# Annotation Files for Manual Linking
>This notebook facilitates writing out non-linked players to an annotation file - then handling the write out to annotation files.  The files can then be loaded here to process: https://j535d165.github.io/recordlinkage-annotator/  Finally the result file can be loaded back into the j_notebook directory where it is picked up here and added to the Record Links database table.

In [16]:
import pandas as pd
import recordlinkage as rl
from recordlinkage.index import Block
import sqlite3 as sql
import functions as fx
import core_constants as cc
from recordlinkage.base import BaseCompareFeature

class CompareNonExactYears(BaseCompareFeature):

    def _compute_vectorized(self, s1, s2):
        """Compare zipcodes.

        If the zipcodes in both records are identical, the similarity
        is 0. If the first two values agree and the last two don't, then
        the similarity is 0.5. Otherwise, the similarity is 0.
        """

        # check if the zipcode are identical (return 1 or 0)
        sim = (s1 == s2).astype(float)

        # check the first 2 numbers of the distinct comparisons
        sim[(sim == 0) & (s2 >= s1 & s2 <= s1 + 5)] = 0.5

        return sim

## Load Datasets
> Load the source and target datasets.  Currently it is only written for 247 and Rivals but needs to be extended

In [10]:
keydatasets = [1, 3]
dataset_names = []
for ds in keydatasets:
    SQL = ''' SELECT * FROM DataSet'''
    datasets = (fx.connDBAndReturnDF(SQL)).to_dict('records')
    dataset = next(item for item in datasets if item["KeyDataSet"] == ds)
    SQL = """SELECT * FROM {}""".format(dataset['UnlinkedView'])
    
    if (ds == 1 or ds == 2):
        indexDs = 'IDYR'
    else:
        indexDs = 'ID'
    vars()[dataset['DataSet']] = (fx.connDBAndReturnDF(SQL)).set_index(indexDs)
    (vars()[dataset['DataSet']]).index.name = dataset['DataSet'] + indexDs
    (vars()[dataset['DataSet']])[indexDs] = (vars()[dataset['DataSet']]).index.get_level_values(0)
    dataset_names.append(vars() [dataset['DataSet']])

In [11]:
SQL = ''' SELECT TargetFieldName FROM Features where KeyMasterDataSet = {} and KeyTargetDataSet = {} and MatchType = "block"'''.format(keydatasets[0], keydatasets[1])
blockersRaw = (fx.connDBAndReturnDF(SQL)).to_dict('records')
blockers = []
for i in blockersRaw:
    for key,value in i.items():
        blockers.append(value)

indexer = rl.BlockIndex(on = blockers)
candidate_links = indexer.index(dataset_names[0], dataset_names[1])

In [15]:
dataset_names[0].dtypes

ID             object
PlayerName     object
Year            int64
College        object
HighSchool     object
City           object
State          object
Position       object
Height        float64
Weight        float64
IDYR           object
dtype: object

In [17]:
c = rl.Compare()

SQL = '''SELECT TargetFieldName, MatchType, Method FROM Features where KeyMasterDataSet = {} and KeyTargetDataSet = {} and MatchType <> "block"'''.format(keydatasets[0], keydatasets[1])
featureFields = (fx.connDBAndReturnDF(SQL).to_dict('records'))

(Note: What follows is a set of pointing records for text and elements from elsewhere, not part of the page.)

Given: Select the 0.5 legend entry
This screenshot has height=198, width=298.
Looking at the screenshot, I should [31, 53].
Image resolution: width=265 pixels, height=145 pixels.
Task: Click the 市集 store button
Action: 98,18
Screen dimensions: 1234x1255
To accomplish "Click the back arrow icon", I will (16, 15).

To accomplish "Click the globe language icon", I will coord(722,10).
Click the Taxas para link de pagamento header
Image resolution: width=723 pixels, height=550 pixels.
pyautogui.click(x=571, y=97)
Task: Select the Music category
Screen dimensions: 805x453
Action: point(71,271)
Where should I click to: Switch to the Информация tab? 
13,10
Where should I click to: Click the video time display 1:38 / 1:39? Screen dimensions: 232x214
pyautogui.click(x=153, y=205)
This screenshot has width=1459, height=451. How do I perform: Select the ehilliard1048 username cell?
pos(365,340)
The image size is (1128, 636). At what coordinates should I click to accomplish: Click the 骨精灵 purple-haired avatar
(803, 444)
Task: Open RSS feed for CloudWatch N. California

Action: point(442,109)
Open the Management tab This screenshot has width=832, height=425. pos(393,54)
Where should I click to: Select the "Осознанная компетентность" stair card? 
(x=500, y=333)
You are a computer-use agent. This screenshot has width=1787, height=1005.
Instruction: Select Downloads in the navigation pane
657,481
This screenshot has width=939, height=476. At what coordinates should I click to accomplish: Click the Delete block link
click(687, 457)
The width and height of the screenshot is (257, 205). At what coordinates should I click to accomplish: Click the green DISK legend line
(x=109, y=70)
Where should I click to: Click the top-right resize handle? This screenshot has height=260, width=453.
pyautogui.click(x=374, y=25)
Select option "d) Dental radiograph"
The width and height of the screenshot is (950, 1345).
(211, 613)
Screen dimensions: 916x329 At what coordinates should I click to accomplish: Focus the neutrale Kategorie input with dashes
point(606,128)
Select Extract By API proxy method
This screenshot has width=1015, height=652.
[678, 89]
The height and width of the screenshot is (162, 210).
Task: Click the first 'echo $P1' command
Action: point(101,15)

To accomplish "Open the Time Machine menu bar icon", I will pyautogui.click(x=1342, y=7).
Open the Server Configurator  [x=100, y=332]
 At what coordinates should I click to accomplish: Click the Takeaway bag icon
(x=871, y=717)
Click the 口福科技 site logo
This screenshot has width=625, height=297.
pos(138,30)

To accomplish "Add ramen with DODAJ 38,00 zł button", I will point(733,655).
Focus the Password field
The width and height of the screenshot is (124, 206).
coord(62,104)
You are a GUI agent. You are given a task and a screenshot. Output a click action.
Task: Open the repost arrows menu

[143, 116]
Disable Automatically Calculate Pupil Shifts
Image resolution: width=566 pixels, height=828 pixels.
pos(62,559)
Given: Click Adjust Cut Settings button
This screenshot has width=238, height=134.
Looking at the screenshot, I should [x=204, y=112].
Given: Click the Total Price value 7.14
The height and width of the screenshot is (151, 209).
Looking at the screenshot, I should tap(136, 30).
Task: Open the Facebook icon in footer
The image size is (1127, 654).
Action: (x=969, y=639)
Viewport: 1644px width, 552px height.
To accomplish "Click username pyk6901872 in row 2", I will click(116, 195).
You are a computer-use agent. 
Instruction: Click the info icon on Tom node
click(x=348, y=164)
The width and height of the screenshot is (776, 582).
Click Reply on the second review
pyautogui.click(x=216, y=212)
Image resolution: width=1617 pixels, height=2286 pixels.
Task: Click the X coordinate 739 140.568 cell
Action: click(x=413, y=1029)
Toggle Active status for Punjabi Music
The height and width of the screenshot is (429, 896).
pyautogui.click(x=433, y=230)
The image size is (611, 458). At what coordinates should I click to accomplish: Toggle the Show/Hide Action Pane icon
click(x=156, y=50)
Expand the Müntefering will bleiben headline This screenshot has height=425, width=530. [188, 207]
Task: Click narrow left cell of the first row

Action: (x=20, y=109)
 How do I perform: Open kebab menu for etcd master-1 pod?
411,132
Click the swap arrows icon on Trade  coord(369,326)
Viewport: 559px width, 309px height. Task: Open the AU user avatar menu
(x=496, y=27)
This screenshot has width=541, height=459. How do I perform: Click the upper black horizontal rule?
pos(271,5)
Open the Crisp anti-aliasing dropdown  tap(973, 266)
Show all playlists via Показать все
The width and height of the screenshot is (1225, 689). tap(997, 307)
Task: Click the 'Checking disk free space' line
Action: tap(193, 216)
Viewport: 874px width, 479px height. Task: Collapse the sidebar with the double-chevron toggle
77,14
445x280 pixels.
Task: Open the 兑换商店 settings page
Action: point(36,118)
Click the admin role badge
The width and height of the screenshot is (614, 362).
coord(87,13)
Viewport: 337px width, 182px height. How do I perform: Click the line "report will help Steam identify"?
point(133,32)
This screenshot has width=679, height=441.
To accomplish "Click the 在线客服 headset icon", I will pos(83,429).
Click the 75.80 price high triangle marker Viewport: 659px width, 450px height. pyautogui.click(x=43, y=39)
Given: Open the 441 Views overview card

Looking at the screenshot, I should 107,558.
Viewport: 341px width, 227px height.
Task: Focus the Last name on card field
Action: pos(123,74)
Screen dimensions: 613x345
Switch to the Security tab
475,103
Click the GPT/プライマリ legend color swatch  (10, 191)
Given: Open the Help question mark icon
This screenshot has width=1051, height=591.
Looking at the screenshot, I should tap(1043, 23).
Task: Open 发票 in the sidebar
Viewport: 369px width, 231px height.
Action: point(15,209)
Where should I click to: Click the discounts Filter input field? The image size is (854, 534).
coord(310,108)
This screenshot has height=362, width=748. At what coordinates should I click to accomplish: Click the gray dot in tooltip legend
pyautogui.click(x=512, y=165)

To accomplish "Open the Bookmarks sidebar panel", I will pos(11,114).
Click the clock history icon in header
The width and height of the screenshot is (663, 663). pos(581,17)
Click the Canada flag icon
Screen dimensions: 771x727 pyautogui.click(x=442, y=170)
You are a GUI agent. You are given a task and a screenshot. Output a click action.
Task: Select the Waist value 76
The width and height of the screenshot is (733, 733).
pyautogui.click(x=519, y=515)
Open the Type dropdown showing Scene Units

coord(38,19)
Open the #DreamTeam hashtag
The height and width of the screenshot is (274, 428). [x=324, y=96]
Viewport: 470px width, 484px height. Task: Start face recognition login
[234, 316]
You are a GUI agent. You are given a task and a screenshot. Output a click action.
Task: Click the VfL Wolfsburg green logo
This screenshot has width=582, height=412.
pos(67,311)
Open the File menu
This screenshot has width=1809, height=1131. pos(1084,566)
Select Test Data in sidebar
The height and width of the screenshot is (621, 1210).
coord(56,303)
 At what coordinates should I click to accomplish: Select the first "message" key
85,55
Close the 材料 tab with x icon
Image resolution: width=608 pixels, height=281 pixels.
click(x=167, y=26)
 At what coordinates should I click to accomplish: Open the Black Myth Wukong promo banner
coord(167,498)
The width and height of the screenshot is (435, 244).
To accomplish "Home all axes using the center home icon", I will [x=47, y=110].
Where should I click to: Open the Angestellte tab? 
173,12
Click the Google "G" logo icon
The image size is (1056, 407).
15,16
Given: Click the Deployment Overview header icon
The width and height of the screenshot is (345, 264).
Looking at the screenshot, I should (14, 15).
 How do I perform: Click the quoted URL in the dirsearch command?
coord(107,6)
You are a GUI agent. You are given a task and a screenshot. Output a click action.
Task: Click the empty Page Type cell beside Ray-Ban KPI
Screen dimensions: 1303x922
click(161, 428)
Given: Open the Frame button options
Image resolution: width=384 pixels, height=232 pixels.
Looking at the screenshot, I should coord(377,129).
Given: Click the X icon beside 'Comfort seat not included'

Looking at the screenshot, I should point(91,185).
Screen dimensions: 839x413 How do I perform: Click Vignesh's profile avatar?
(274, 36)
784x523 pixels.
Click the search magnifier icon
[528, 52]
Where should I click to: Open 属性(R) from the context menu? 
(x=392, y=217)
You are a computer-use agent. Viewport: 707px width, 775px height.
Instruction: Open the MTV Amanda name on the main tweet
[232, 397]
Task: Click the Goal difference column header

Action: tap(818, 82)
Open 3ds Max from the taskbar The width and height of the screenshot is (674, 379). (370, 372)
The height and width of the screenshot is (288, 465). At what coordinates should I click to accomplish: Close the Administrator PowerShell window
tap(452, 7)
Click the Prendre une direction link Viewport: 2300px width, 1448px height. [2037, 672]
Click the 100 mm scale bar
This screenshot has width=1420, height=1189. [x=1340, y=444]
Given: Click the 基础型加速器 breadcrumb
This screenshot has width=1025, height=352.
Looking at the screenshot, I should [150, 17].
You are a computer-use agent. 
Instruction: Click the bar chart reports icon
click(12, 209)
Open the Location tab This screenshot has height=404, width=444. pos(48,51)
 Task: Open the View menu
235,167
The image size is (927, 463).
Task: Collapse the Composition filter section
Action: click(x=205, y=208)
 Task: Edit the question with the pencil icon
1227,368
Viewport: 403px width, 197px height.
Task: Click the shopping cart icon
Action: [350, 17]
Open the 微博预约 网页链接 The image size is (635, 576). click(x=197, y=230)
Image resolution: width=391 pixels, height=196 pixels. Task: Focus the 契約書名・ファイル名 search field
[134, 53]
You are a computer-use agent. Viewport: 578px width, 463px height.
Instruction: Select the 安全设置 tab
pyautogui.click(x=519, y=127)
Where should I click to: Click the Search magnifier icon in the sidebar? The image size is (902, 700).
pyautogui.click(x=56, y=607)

for feature in featureFields:
    
    if (feature['MatchType'] == 'exact'):
        c.exact(feature['TargetFieldName'], feature['TargetFieldName'], label = feature['TargetFieldName'])
    elif(feature['MatchType'] == 'string' and feature['Method'] is None):
        c.string(feature['TargetFieldName'], feature['TargetFieldName'], label = feature['TargetFieldName'])
    elif(feature['MatchType'] == 'string' and feature['Method'] is not None):
        c.string(feature['TargetFieldName'], feature['TargetFieldName'], method = feature['Method'], label = feature['TargetFieldName'])
    elif(feature['MatchType'] == 'custom_year' and feature['Method'] is None):
        c.add(CompareNonExactYears(feature['TargetFieldName'], feature['TargetFieldName'], label = feature['TargetFieldName']))
try:
    features = c.compute(candidate_links, dataset_names[0], dataset_names[1])
except KeyError as e:
    print(e)

ValueError: The truth value of a Series is ambiguous. Use a.empty, a.bool(), a.item(), a.any() or a.all().

In [8]:
sum = 0
for column in features:
    sum = sum + features[column]

print(len(featureFields))
features['Sum'] = sum/len(featureFields)

features.to_csv('test_features.csv')

NameError: name 'features' is not defined

## Create Blockers
> In this case, we are creating blockers on college and year to limit the number of possible matches.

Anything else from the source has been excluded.